Exercise prompt: The expected response is a copy of every line in the entries below that includes the word "icon".

The input:
::::
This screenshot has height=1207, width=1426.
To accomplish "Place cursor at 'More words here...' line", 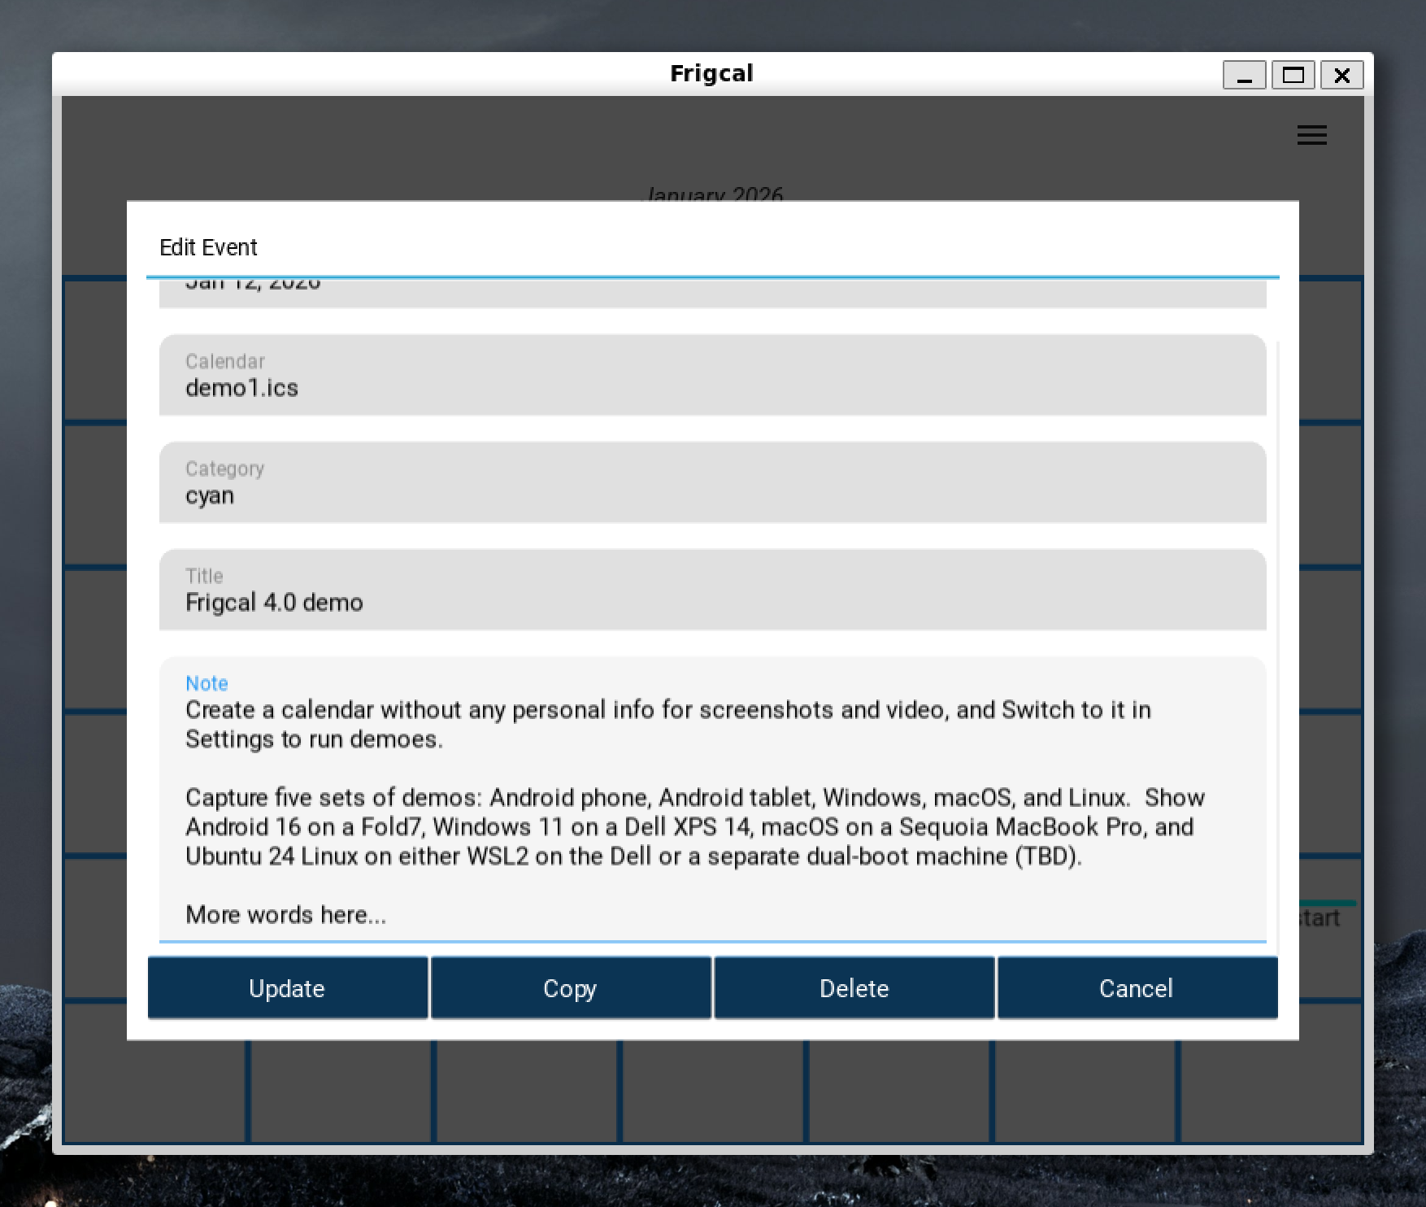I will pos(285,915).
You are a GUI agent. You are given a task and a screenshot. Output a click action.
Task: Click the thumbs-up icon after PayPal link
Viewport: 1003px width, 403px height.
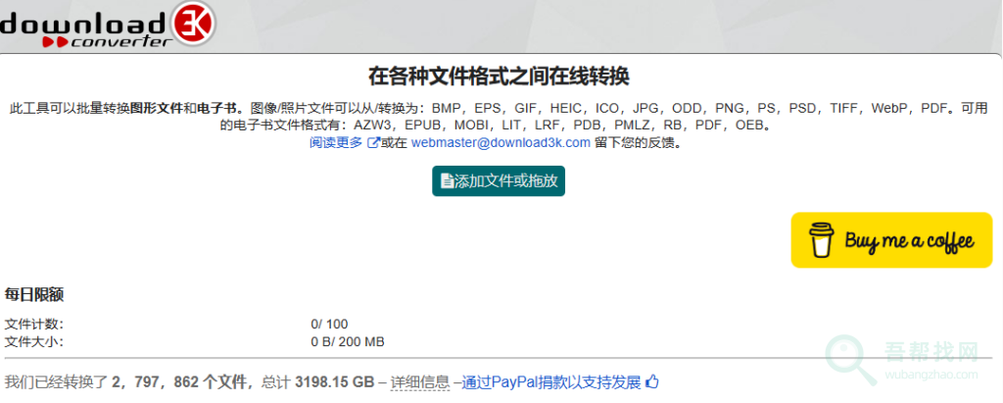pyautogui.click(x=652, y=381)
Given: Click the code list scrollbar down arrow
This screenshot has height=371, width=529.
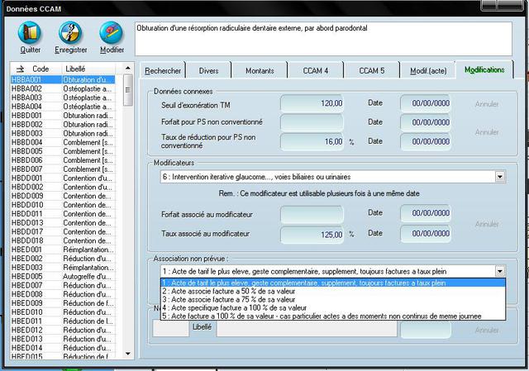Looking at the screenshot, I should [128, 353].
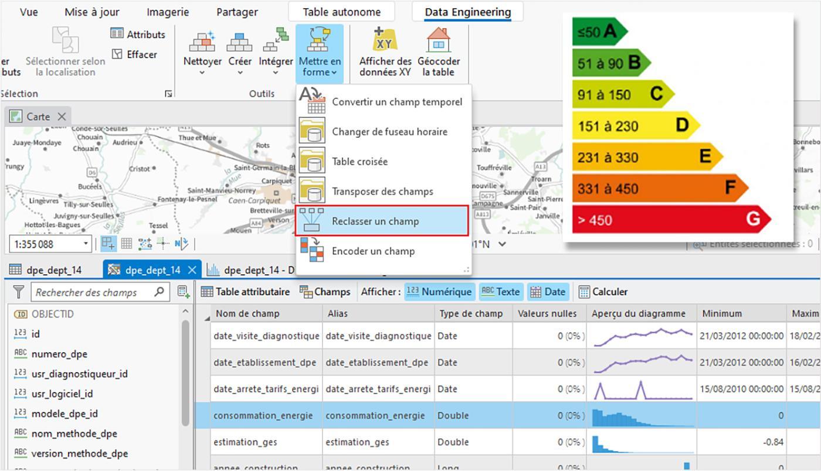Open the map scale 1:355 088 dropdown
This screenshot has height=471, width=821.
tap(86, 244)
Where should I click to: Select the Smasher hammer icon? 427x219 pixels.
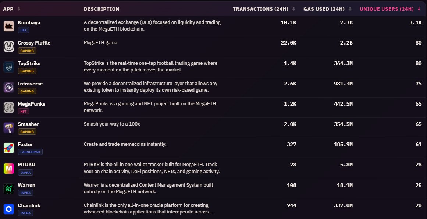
::::
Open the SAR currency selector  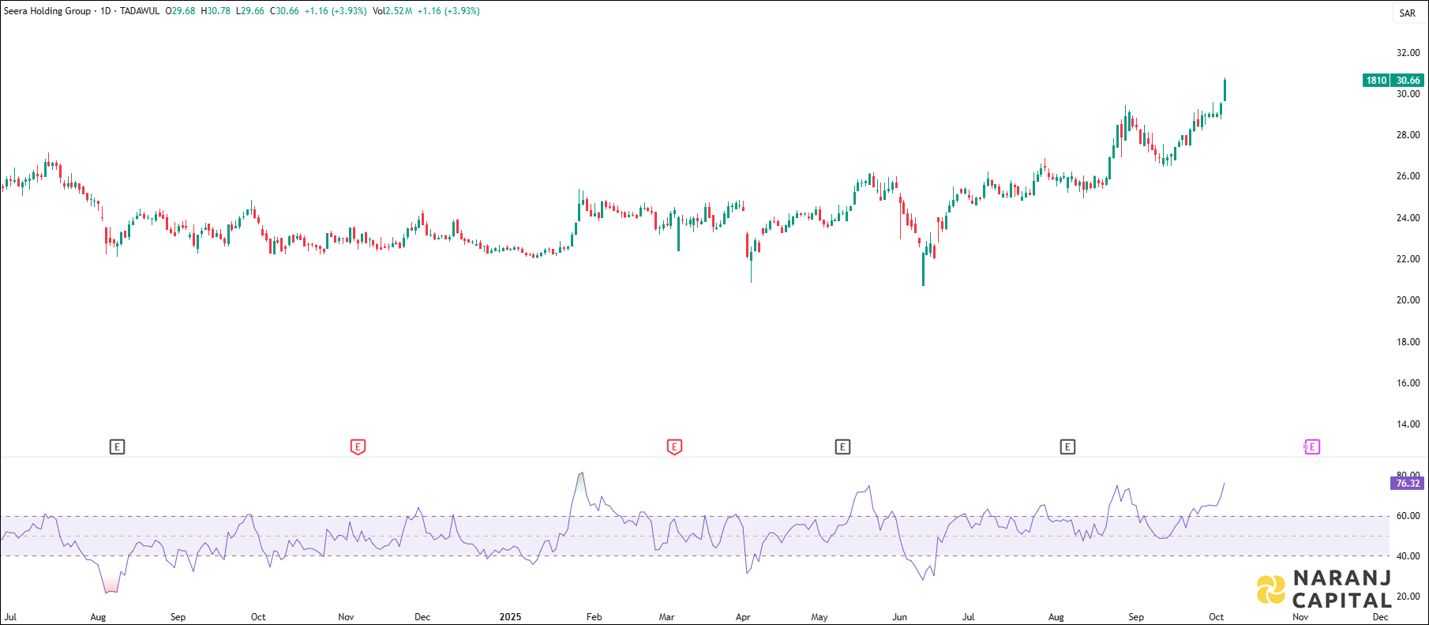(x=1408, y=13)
::::
Task output:
Task: Click the thumbs-up icon after PayPal link
Where should I click to: Select the Smasher hammer icon? 427x219 pixels.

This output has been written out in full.